Comparison of HIPK structures and tyrosine phosphorylation. A, Schematic illustration of HIPK1-4. The definition of the domains in HIPK1-3 was adapted from Kim et al. [26]. Nuclear localisation sequences (NLS) and the tyrosine residue in the activation loop (Y) are indicated. B, The tree illustrates the sequence identity of the catalytic domains of HIPK1-4 and DYRK1A and panel C shows the alignment of the activation loop sequences. Tyrosine residues known to be autophosphorylated in HIPK2 and DYRK1A are highlighted (red) [28,29,34]. D, GFP fusion proteins of HIPK1-4 and DYRK1A were immunoprecipitated from transiently transfected HeLa cells.
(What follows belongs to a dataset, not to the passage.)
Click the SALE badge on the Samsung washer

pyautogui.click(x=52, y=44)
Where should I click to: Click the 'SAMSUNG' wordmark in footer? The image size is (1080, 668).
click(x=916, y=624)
Tyrosine phosphorylation was analysed by immunoblotting with a phosphotyrosine-specific antibody (pTyr). Total amounts of the recombinant proteins were detected with GFP antibody. The figure is representative of two experiments.

Figure 2

Tyrosine phosphorylation of HIPK mutants. HeLa cells were transiently transfected with the indicated expression constructs for HIPK1 (A), HIPK2 (B), HIPK3 (C) or HIPK4 (D). Sodium orthovanadate (Na₃VO₄) was added to every second sample for 1 h before lysis. GFP fusion proteins were immunoprecipitated and analysed by immunodetection with antibodies for pTyr and GFP. The panels are representative of 2–3 independent experiments.

Figure 3

Tyrosine phosphorylation in the activation loop of HIPK1, HIPK2 and HIPK3. HeLa cells were transfected with expression plasmids for wild type GFP-HIPK fusion proteins or the Tyr→Phe mutants thereof (YF). If indicated, cells were treated with sodium orthovanadate (Na₃VO₄) for 1 h or 2 h. Western blots of total cell lysates were detected with antibodies directed against pTyr361 in HIPK2, a general antibody for phosphotyrosine independent of the sequence context (PY99) and a GFP antibody. A, The pTyr361(HIPK2) antibody detects wild type HIPK1-3 but not the Tyr→Phe mutants. B, Effect of vanadate treatment. The column diagrams show the quantitative evaluation of 3 experiments. The background signal in the untransfected control samples was subtracted from the signal intensities obtained with the phosphospecific antibodies. Relative phosphorylation after vanadate treatment was calculated by normalization to the signal measured in untreated cells. Means + SEM, * p < 0.05, analysed by one-sample t test.

Figure 4

Maximal activity of HIPKs depends on the activation loop tyrosine. Wild type GFP-HIPK fusion proteins and the respective Tyr→Phe mutants were immunoprecipitated from HeLa cells and subjected to kinase assays with recombinant GST-p27^Kip1 (A), myelin basic protein (B) or DYRKtide (C). GFP served as background control. A, Phosphorylation of p27^Kip1 at Ser10 was detected by immunoblotting with a phosphorylation-specific antibody. For quantitative evaluation, pSer10 immunoreactivity was normalised to GFP immunoreactivity, which reflects the amount of kinase in the reaction. The blots illustrate a representative experiment, and the relative catalytic activities as determined from 3–4 assays are shown below the panels (means ± SD). One-sample t test: *, p < 0.05; **, p < 0.01. B and C, Phosphorylation of MBP and DYRKtide was measured in triplicate as incorporation of ³²P. Background values from the GFP control samples were subtracted and activities were normalised to the amount of kinase in the reaction as determined by GFP immunoreactivity. Column diagrams illustrate catalytic activities relative to HIPK2 (WT). The results were replicated in independent experiments, except for a missing value of HIPK1.

Figure 5

Subcellular distribution of HIPK mutants. COS-7 cells were transfected with expression vectors for GFP-HIPK1 (A), GFP-HIPK2 (B), GFP-HIPK3 (C) or GFP-HIPK4 (D). The cellular localisation of the HIPK constructs was evaluated by imaging GFP autofluorescence in relation to bisbenzimide-stained nuclei. For each kinase, cells were classified into 3 major patterns that are illustrated by representative images and icons. The cells shown were transfected with (top to bottom) HIPK1 WT, DN, YF; HIPK2 WT, WT, YF; HIPK3 WT, WT, DN and HIPK4 DN, DN. A series of images of the different patterns for each kinase and its mutants is provided in the additional material (Additional file 1: Figure S3). Here the graphs show the percentages of cells classified into the indicated patterns (means ± SD, n = 3). In each of 3 experiments, at least 90 cells were evaluated for all HIPK constructs. Scale bars, 10 μm.